STF forma maioria para liberar pagamento de penduricalhos retroativos
Julgamento virtual segue até a próxima terça-feira

O Supremo Tribunal Federal (STF) formou maioria neste sábado (27) para autorizar o pagamento de verbas retroativas, conhecidas como "penduricalhos", a juízes, procuradores e membros do Ministério Público. Com o voto do ministro Luiz Fux, o placar chegou a 5 votos favoráveis e nenhum contrário durante o julgamento realizado no plenário virtual da Corte.
Conforme a Agência Brasil, antes de Fux, os ministros Alexandre de Moraes, Gilmar Mendes, Cristiano Zanin, Edson Fachin e Flávio Dino já haviam se manifestado pela liberação dos pagamentos, desde que as indenizações respeitem o limite de 35% do teto do funcionalismo público.
Ao apresentar seu voto, Luiz Fux divergiu parcialmente dos colegas ao defender que direitos já adquiridos, como férias e licenças não usufruídas, não devem estar sujeitos a qualquer limite.
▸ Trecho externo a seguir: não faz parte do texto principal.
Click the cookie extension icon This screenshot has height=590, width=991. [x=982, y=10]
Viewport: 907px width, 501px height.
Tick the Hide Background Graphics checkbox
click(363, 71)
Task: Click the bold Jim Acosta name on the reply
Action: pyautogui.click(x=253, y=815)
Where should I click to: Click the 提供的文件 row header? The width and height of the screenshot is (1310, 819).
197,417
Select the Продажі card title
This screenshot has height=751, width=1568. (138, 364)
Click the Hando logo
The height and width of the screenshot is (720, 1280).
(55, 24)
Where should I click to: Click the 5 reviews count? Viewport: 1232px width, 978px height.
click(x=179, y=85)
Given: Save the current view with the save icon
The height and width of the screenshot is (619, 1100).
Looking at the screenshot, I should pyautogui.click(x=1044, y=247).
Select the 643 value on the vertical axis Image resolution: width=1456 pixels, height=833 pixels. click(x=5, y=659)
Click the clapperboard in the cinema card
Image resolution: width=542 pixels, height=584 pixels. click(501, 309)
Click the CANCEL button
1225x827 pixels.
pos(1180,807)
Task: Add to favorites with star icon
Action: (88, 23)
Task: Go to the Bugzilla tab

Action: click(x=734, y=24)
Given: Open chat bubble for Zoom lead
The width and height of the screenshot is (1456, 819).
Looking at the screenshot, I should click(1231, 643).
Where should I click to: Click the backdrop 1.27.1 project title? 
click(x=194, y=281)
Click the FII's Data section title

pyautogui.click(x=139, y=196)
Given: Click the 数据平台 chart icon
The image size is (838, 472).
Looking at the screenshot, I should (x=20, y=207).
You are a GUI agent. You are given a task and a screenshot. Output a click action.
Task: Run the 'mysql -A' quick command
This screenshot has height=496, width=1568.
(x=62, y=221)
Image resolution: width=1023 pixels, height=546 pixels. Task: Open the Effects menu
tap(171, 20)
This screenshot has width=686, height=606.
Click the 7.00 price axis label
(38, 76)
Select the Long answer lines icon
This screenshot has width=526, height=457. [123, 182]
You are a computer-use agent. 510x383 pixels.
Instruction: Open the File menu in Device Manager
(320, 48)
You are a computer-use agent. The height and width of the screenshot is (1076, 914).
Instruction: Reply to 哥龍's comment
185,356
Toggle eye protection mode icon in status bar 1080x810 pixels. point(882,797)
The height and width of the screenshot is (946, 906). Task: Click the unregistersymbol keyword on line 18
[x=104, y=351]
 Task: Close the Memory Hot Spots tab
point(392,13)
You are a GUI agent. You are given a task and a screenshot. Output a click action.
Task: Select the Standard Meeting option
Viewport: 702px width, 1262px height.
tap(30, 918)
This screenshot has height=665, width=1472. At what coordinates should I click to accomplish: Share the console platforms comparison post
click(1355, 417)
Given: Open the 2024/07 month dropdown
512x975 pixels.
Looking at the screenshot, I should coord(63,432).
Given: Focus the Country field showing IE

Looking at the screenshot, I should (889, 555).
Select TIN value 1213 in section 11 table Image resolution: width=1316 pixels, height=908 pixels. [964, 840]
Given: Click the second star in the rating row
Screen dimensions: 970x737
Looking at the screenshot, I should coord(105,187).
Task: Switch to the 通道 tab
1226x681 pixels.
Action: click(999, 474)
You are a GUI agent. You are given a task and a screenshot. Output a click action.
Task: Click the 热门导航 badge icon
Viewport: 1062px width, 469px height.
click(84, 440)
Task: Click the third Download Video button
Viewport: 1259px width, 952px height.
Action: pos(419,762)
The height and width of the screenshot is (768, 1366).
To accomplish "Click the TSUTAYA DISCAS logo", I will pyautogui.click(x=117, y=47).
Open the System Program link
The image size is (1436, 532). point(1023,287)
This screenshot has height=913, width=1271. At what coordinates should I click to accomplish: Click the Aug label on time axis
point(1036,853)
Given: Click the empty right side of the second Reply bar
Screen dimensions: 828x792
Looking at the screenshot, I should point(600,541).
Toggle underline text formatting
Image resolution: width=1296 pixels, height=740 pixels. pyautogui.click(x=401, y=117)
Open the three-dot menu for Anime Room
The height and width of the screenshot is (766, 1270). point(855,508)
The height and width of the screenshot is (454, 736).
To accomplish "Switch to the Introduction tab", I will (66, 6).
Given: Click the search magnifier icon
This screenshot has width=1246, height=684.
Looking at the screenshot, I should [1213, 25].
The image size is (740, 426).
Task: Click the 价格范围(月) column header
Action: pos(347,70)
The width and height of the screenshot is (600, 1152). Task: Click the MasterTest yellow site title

Segundo o ministro, nesses casos, a compensação financeira deve ocorrer de forma integral.
O julgamento segue aberto até a próxima terça-feira (30), período em que os demais ministros poderão registrar seus votos.
O que são os penduricalhos?
Os chamados penduricalhos são verbas indenizatórias, gratificações e auxílios pagos a servidores públicos que, somados aos salários, podem ultrapassar o teto constitucional do funcionalismo, atualmente fixado em R$ 46,3 mil.
Em decisão unânime tomada em 25 de março, o STF definiu que indenizações adicionais, gratificações e auxílios devem ficar limitados a 35% do valor do subsídio dos ministros da Corte.
Na prática, a regra permite que juízes, promotores e procuradores recebam pelo menos R$ 62,5 mil por mês, considerando o teto salarial e cerca de R$ 16,2 mil em verbas indenizatórias.